### [À faire]
Citez mot pour mot le passage du document qui s'ouvre sur les mots contenant « Les événements politiques » et se clôt sur « d'Histoire du Protestantisme) ».

### [Document]
:::
Joseph-Simon recula devant les exigences qui lui étaient présentées avec tant de droiture et de fermeté. Il fut donc placé dans une maison de commerce d'Uzès où il resta deux ans en qualité de commis. Il prenait pension, comme par le passé, chez sa grand'mère, rue de la Triperie, et continuait à s'instruire. Son père lui adressait périodiquement ses conseils et ses encouragements :

« ... Aimez votre état - lui écrivait-il, à la date du 11 mai 1789 -, travaillez, mais modérément. Le grand point n'est pas d'apprendre par coeur, mais de saisir les idées, de les rappeler souvent, de réfléchir. Par ce moyen, ce que nous avons acquis nous reste et notre science s'accroît insensiblement. Mais il faut commencer par se faire des idées bien justes des choses. J'ai espérance que, dans la suite, vous vous verrez dans une position avantageuse ; cependant, ne vivez pas dans l'avenir ; attendez tout de la Providence. Soyez pleinement persuadé que notre vrai contentement ne peut se trouver que dans notre communion avec Dieu en Jésus-Christ, le Sauveur et l'ami des âmes. A coup sûr, qui se donne à lui sans réserve est heureux, mais une fois qu'on s'est donné à lui, il faut lui demeurer fidèle. Quand nous sommes assurés, dans le fond de notre coeur, que nous avons été reçus en grâce, rien ne peut nous inquiéter, nous sentons parfaitement qu'une seule chose nous suffit ; et cette chose, nous sentons que nous l'avons lors même qu'elle n'est que commencée...

... Adieu, mon enfant : profitez de mes conseils et croyez-moi votre bon papa.

Lombard Pr. »

Joseph-Simon quitta Uzès pour entrer dans un magasin d'Alais. Le surcroît de fatigue l'ayant fait tomber malade, le jeune homme vint se remettre à Bouquet (1).

 

Edit de Tolérance

Entre temps, le 29 janvier 1788, l' « Edit de Tolérance », relatif aux non-catholiques, à l'élaboration duquel Rabaut Saint-Etienne avait travaillé avec tant de dévouement, avait été enregistré au Parlement de Paris.

Les événements politiques du moment ne laissaient pas le pasteur de Bouquet indifférent. Il les suivait et en discutait avec son fils. Ce qui l'intéressait particulièrement, c'était d'établir le rôle que pouvait jouer la religion dans les questions sociales et civiles.

La piété et la vie

Deux écrits du pasteur de Lussan traitent ces questions. Le premier, intitulé « Catéchisme ou instruction du Père Simon à son fils sur l'importance de la Religion et sur les devoirs naturels, positifs et sociaux qu'elle nous prescrit » (2), expose, sous forme d'entretiens philosophiques entre deux hommes, dont le plus jeune manifeste déjà un certain développement intellectuel et un fonds de spiritualité, l'étroite relation qui doit exister entre la piété et la vie pratique.


RABAUT SAINT-ÉTIENNE
(Cliché de la Société d'Histoire du Protestantisme)

Le second, qui a pour titre « Les principes moraux de l'honnête homme, du citoyen et du chrétien » (3), est un court recueil de réflexions détachées sur les devoirs que dicte l'Ecriture Sainte aux différents membres de la famille et de la société.
:::
### [Données enregistrées]

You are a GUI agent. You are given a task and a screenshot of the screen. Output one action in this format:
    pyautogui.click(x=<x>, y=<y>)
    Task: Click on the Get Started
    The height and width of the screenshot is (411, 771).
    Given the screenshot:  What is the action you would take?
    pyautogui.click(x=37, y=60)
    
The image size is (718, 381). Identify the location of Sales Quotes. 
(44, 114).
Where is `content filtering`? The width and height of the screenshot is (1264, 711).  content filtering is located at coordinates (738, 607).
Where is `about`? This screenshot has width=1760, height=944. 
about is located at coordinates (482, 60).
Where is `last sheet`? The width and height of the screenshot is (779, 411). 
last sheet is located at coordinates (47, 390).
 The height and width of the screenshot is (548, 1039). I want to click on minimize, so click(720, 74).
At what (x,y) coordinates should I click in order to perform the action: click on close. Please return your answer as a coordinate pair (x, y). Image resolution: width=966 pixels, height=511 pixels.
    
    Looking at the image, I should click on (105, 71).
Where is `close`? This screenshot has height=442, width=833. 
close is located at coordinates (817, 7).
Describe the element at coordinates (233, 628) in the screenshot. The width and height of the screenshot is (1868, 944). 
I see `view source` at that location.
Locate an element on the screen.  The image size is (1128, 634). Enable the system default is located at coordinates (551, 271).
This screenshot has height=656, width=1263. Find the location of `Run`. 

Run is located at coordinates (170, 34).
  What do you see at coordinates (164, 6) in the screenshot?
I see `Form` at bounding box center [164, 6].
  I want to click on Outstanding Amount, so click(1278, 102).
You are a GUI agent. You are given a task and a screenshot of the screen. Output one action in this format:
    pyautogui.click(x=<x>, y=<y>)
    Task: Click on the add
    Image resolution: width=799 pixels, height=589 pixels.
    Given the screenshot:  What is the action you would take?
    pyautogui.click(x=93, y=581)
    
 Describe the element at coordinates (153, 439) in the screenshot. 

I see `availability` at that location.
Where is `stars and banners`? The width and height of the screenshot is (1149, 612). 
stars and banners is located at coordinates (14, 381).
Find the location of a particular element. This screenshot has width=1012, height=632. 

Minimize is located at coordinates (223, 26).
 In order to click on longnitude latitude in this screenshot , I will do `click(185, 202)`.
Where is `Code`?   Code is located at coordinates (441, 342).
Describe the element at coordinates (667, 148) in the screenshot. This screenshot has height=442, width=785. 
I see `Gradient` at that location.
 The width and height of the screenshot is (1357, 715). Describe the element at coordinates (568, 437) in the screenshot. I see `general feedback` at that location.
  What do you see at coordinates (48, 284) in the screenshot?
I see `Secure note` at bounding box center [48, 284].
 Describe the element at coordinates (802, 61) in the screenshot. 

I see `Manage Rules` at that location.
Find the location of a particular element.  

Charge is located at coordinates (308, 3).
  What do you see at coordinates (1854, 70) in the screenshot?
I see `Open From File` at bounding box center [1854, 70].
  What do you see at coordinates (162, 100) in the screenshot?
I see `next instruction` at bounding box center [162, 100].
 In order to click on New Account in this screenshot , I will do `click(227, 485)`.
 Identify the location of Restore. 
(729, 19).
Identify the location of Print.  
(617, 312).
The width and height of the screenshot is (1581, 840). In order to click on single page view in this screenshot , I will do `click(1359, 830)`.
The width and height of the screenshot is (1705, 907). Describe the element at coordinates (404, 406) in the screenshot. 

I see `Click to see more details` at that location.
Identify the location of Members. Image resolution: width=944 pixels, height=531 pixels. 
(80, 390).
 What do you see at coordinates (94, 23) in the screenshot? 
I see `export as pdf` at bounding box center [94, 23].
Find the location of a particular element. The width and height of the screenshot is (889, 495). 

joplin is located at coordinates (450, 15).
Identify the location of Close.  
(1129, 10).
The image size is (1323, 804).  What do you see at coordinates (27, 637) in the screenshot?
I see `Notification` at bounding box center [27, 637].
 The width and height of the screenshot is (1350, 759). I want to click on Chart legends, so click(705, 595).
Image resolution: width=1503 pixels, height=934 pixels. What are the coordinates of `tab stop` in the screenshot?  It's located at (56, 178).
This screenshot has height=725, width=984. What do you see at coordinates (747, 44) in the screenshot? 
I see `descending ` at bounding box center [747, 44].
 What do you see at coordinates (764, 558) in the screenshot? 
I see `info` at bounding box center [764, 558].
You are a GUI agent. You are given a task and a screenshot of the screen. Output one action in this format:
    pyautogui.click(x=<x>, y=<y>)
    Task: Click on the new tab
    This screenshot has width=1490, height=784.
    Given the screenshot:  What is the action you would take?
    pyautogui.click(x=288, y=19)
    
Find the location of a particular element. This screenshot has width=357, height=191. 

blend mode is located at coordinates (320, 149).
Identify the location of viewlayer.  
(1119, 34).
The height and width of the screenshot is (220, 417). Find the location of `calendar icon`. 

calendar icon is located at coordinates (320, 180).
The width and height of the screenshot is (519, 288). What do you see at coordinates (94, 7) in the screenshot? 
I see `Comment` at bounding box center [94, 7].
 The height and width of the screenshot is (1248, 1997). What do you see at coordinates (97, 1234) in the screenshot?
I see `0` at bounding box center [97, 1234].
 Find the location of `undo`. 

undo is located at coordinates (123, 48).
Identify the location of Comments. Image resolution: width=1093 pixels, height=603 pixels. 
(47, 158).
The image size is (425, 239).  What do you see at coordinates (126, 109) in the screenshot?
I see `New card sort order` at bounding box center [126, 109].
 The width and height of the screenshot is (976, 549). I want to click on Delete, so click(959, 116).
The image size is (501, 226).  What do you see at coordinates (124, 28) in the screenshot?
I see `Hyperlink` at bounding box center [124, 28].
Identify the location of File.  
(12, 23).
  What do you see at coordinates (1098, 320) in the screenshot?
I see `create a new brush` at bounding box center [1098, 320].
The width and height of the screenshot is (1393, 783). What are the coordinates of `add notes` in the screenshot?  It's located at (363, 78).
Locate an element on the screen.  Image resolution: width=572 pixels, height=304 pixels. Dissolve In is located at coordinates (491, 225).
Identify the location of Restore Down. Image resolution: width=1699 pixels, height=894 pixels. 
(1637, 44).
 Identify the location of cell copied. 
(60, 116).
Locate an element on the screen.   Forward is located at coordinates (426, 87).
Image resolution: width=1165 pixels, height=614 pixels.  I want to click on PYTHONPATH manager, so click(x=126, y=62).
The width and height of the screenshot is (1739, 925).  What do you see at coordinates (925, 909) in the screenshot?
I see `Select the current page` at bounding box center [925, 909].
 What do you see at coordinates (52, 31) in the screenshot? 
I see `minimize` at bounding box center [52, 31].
:::
### [Réponse]
Les événements politiques du moment ne laissaient pas le pasteur de Bouquet indifférent. Il les suivait et en discutait avec son fils. Ce qui l'intéressait particulièrement, c'était d'établir le rôle que pouvait jouer la religion dans les questions sociales et civiles.

La piété et la vie

Deux écrits du pasteur de Lussan traitent ces questions. Le premier, intitulé « Catéchisme ou instruction du Père Simon à son fils sur l'importance de la Religion et sur les devoirs naturels, positifs et sociaux qu'elle nous prescrit » (2), expose, sous forme d'entretiens philosophiques entre deux hommes, dont le plus jeune manifeste déjà un certain développement intellectuel et un fonds de spiritualité, l'étroite relation qui doit exister entre la piété et la vie pratique.


RABAUT SAINT-ÉTIENNE
(Cliché de la Société d'Histoire du Protestantisme)